#### [Data listing]
★ ★ ★ ★ ★
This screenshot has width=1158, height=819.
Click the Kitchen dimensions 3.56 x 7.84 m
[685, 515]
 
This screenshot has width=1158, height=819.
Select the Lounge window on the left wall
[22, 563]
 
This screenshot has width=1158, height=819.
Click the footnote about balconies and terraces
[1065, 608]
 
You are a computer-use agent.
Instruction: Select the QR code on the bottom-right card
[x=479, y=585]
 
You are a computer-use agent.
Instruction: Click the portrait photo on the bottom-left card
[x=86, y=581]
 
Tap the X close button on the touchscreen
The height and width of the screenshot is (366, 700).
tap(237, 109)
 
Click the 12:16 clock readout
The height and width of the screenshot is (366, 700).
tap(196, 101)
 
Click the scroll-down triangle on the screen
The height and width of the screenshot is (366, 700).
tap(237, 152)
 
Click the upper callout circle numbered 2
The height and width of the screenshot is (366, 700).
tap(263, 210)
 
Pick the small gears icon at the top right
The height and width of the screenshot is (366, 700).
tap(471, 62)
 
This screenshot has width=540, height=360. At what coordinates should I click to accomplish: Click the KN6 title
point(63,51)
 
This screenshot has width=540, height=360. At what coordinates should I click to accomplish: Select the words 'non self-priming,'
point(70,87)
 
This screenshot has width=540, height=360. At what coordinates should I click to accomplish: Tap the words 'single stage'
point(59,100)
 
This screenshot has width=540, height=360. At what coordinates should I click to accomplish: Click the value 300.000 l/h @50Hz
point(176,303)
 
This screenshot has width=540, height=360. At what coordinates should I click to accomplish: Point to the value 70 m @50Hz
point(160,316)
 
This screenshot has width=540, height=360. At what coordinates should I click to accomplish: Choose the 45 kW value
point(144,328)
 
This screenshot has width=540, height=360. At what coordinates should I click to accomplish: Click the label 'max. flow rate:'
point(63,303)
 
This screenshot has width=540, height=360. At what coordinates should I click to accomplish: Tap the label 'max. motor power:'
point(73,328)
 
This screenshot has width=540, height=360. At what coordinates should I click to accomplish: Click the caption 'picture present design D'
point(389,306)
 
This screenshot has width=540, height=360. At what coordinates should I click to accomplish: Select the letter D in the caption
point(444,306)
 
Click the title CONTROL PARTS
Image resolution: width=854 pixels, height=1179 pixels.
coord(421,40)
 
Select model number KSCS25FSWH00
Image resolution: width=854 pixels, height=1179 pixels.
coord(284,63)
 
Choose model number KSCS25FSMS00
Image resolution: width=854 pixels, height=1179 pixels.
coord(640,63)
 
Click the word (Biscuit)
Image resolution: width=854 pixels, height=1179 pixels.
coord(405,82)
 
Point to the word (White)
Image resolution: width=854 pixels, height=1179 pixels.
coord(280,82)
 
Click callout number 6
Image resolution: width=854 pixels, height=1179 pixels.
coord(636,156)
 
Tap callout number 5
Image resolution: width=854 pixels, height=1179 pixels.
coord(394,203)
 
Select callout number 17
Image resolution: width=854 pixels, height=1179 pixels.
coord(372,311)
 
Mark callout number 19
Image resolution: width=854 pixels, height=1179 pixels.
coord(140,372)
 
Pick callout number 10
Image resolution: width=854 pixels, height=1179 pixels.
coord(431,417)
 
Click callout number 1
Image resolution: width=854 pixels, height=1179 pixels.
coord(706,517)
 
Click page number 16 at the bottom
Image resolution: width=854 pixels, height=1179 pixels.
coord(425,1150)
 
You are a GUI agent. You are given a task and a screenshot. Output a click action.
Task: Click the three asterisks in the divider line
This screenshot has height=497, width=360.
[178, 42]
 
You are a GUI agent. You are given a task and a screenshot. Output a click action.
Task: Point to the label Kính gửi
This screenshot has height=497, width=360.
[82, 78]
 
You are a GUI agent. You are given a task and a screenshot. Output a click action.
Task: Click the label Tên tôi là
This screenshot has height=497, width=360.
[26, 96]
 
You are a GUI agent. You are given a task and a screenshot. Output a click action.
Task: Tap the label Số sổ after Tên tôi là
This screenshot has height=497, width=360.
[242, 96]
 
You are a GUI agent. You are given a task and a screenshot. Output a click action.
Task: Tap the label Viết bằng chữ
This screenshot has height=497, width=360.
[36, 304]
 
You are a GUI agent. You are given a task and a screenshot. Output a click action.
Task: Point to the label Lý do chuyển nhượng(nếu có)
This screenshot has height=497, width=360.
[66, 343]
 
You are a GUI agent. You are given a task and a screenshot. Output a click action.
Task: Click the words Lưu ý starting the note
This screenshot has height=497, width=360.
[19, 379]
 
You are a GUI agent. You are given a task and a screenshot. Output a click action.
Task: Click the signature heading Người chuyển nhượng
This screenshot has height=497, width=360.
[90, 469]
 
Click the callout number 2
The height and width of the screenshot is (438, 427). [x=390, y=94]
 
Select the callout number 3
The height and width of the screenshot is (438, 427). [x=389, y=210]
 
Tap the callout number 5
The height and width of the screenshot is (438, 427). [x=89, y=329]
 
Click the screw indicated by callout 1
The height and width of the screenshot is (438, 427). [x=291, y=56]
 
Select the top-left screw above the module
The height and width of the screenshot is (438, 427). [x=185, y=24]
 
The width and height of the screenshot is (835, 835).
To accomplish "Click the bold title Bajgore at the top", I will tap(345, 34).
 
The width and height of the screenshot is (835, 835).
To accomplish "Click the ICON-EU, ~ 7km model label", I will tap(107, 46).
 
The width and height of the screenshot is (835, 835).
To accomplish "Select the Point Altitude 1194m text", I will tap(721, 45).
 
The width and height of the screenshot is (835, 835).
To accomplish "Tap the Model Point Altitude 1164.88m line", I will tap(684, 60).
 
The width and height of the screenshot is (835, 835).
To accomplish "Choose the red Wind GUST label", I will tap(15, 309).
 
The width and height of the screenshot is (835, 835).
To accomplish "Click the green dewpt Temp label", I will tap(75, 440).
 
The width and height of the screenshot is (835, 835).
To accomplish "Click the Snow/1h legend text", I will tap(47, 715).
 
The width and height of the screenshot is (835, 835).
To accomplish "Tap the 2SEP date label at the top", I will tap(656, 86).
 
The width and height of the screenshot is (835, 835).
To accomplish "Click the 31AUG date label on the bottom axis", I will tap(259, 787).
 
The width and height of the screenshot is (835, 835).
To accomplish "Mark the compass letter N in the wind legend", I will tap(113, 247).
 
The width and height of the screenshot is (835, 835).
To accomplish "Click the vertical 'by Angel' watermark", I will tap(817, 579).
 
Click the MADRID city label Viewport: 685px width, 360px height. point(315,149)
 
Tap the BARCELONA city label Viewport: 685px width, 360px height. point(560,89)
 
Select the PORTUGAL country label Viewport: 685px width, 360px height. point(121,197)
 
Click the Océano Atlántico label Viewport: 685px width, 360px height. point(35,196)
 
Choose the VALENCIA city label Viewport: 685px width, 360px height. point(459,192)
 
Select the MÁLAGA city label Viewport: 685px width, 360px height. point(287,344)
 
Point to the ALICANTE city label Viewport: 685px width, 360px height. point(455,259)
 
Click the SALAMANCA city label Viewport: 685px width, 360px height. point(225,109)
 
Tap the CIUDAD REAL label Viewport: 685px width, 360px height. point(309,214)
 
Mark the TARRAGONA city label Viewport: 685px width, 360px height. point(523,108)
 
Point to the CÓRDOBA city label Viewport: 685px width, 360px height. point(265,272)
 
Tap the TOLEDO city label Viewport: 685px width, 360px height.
★ ★ ★ ★ ★
#### [To be done]
Reproduce all of the material above line for line, without changing anything.

#### [Answer in full]
This screenshot has width=1158, height=819.
Click the Kitchen dimensions 3.56 x 7.84 m
[685, 515]
 
This screenshot has width=1158, height=819.
Select the Lounge window on the left wall
[22, 563]
 
This screenshot has width=1158, height=819.
Click the footnote about balconies and terraces
[1065, 608]
 
You are a computer-use agent.
Instruction: Select the QR code on the bottom-right card
[x=479, y=585]
 
You are a computer-use agent.
Instruction: Click the portrait photo on the bottom-left card
[x=86, y=581]
 
Tap the X close button on the touchscreen
The height and width of the screenshot is (366, 700).
tap(237, 109)
 
Click the 12:16 clock readout
The height and width of the screenshot is (366, 700).
tap(196, 101)
 
Click the scroll-down triangle on the screen
The height and width of the screenshot is (366, 700).
tap(237, 152)
 
Click the upper callout circle numbered 2
The height and width of the screenshot is (366, 700).
tap(263, 210)
 
Pick the small gears icon at the top right
The height and width of the screenshot is (366, 700).
tap(471, 62)
 
This screenshot has width=540, height=360. At what coordinates should I click to accomplish: Click the KN6 title
point(63,51)
 
This screenshot has width=540, height=360. At what coordinates should I click to accomplish: Select the words 'non self-priming,'
point(70,87)
 
This screenshot has width=540, height=360. At what coordinates should I click to accomplish: Tap the words 'single stage'
point(59,100)
 
This screenshot has width=540, height=360. At what coordinates should I click to accomplish: Click the value 300.000 l/h @50Hz
point(176,303)
 
This screenshot has width=540, height=360. At what coordinates should I click to accomplish: Point to the value 70 m @50Hz
point(160,316)
 
This screenshot has width=540, height=360. At what coordinates should I click to accomplish: Choose the 45 kW value
point(144,328)
 
This screenshot has width=540, height=360. At what coordinates should I click to accomplish: Click the label 'max. flow rate:'
point(63,303)
 
This screenshot has width=540, height=360. At what coordinates should I click to accomplish: Tap the label 'max. motor power:'
point(73,328)
 
This screenshot has width=540, height=360. At what coordinates should I click to accomplish: Click the caption 'picture present design D'
point(389,306)
 
This screenshot has width=540, height=360. At what coordinates should I click to accomplish: Select the letter D in the caption
point(444,306)
 
Click the title CONTROL PARTS
Image resolution: width=854 pixels, height=1179 pixels.
coord(421,40)
 
Select model number KSCS25FSWH00
Image resolution: width=854 pixels, height=1179 pixels.
coord(284,63)
 
Choose model number KSCS25FSMS00
Image resolution: width=854 pixels, height=1179 pixels.
coord(640,63)
 
Click the word (Biscuit)
Image resolution: width=854 pixels, height=1179 pixels.
coord(405,82)
 
Point to the word (White)
Image resolution: width=854 pixels, height=1179 pixels.
coord(280,82)
 
Click callout number 6
Image resolution: width=854 pixels, height=1179 pixels.
coord(636,156)
 
Tap callout number 5
Image resolution: width=854 pixels, height=1179 pixels.
coord(394,203)
 
Select callout number 17
Image resolution: width=854 pixels, height=1179 pixels.
coord(372,311)
 
Mark callout number 19
Image resolution: width=854 pixels, height=1179 pixels.
coord(140,372)
 
Pick callout number 10
Image resolution: width=854 pixels, height=1179 pixels.
coord(431,417)
 
Click callout number 1
Image resolution: width=854 pixels, height=1179 pixels.
coord(706,517)
 
Click page number 16 at the bottom
Image resolution: width=854 pixels, height=1179 pixels.
coord(425,1150)
 
You are a GUI agent. You are given a task and a screenshot. Output a click action.
Task: Click the three asterisks in the divider line
This screenshot has height=497, width=360.
[178, 42]
 
You are a GUI agent. You are given a task and a screenshot. Output a click action.
Task: Point to the label Kính gửi
This screenshot has height=497, width=360.
[82, 78]
 
You are a GUI agent. You are given a task and a screenshot. Output a click action.
Task: Click the label Tên tôi là
This screenshot has height=497, width=360.
[26, 96]
 
You are a GUI agent. You are given a task and a screenshot. Output a click action.
Task: Tap the label Số sổ after Tên tôi là
This screenshot has height=497, width=360.
[242, 96]
 
You are a GUI agent. You are given a task and a screenshot. Output a click action.
Task: Tap the label Viết bằng chữ
This screenshot has height=497, width=360.
[36, 304]
 
You are a GUI agent. You are given a task and a screenshot. Output a click action.
Task: Point to the label Lý do chuyển nhượng(nếu có)
This screenshot has height=497, width=360.
[66, 343]
 
You are a GUI agent. You are given a task and a screenshot. Output a click action.
Task: Click the words Lưu ý starting the note
This screenshot has height=497, width=360.
[19, 379]
 
You are a GUI agent. You are given a task and a screenshot. Output a click action.
Task: Click the signature heading Người chuyển nhượng
This screenshot has height=497, width=360.
[90, 469]
 
Click the callout number 2
The height and width of the screenshot is (438, 427). [x=390, y=94]
 
Select the callout number 3
The height and width of the screenshot is (438, 427). [x=389, y=210]
 
Tap the callout number 5
The height and width of the screenshot is (438, 427). [x=89, y=329]
 
Click the screw indicated by callout 1
The height and width of the screenshot is (438, 427). [x=291, y=56]
 
Select the top-left screw above the module
The height and width of the screenshot is (438, 427). [x=185, y=24]
 
The width and height of the screenshot is (835, 835).
To accomplish "Click the bold title Bajgore at the top", I will tap(345, 34).
 
The width and height of the screenshot is (835, 835).
To accomplish "Click the ICON-EU, ~ 7km model label", I will tap(107, 46).
 
The width and height of the screenshot is (835, 835).
To accomplish "Select the Point Altitude 1194m text", I will tap(721, 45).
 
The width and height of the screenshot is (835, 835).
To accomplish "Tap the Model Point Altitude 1164.88m line", I will tap(684, 60).
 
The width and height of the screenshot is (835, 835).
To accomplish "Choose the red Wind GUST label", I will tap(15, 309).
 
The width and height of the screenshot is (835, 835).
To accomplish "Click the green dewpt Temp label", I will tap(75, 440).
 
The width and height of the screenshot is (835, 835).
To accomplish "Click the Snow/1h legend text", I will tap(47, 715).
 
The width and height of the screenshot is (835, 835).
To accomplish "Tap the 2SEP date label at the top", I will tap(656, 86).
 
The width and height of the screenshot is (835, 835).
To accomplish "Click the 31AUG date label on the bottom axis", I will tap(259, 787).
 
The width and height of the screenshot is (835, 835).
To accomplish "Mark the compass letter N in the wind legend", I will tap(113, 247).
 
The width and height of the screenshot is (835, 835).
To accomplish "Click the vertical 'by Angel' watermark", I will tap(817, 579).
 
Click the MADRID city label Viewport: 685px width, 360px height. point(315,149)
 
Tap the BARCELONA city label Viewport: 685px width, 360px height. point(560,89)
 
Select the PORTUGAL country label Viewport: 685px width, 360px height. point(121,197)
 
Click the Océano Atlántico label Viewport: 685px width, 360px height. point(35,196)
 
Choose the VALENCIA city label Viewport: 685px width, 360px height. point(459,192)
 
Select the MÁLAGA city label Viewport: 685px width, 360px height. point(287,344)
 
Point to the ALICANTE city label Viewport: 685px width, 360px height. point(455,259)
 
Click the SALAMANCA city label Viewport: 685px width, 360px height. point(225,109)
 
Tap the CIUDAD REAL label Viewport: 685px width, 360px height. point(309,214)
 
Mark the TARRAGONA city label Viewport: 685px width, 360px height. point(523,108)
 
Point to the CÓRDOBA city label Viewport: 685px width, 360px height. point(265,272)
 
Tap the TOLEDO city label Viewport: 685px width, 360px height.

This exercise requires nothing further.